## Records for this task
************
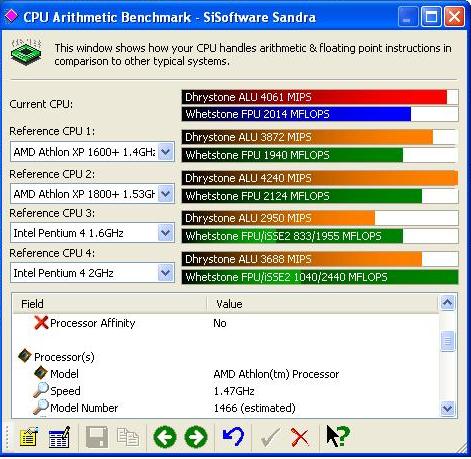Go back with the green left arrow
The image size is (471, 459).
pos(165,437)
************
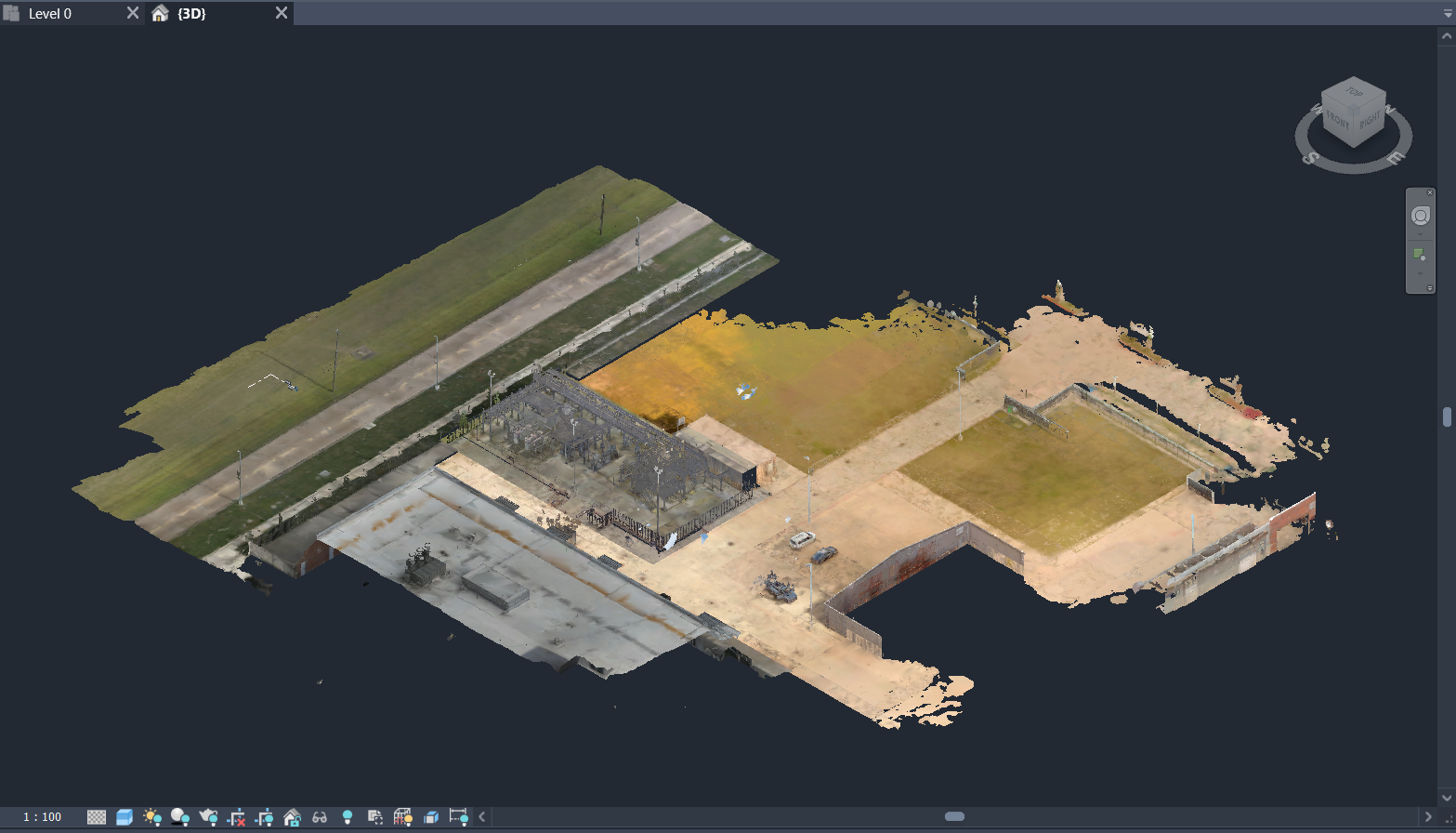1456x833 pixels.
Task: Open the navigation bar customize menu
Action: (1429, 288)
************
## What you need to do
Repeat the material word for word, starting at the line that has "Go back with the green left arrow" and stopping after the line that has "pos(165,437)". Leave the pictures out of your answer.

## Solution to this task
Go back with the green left arrow
The image size is (471, 459).
pos(165,437)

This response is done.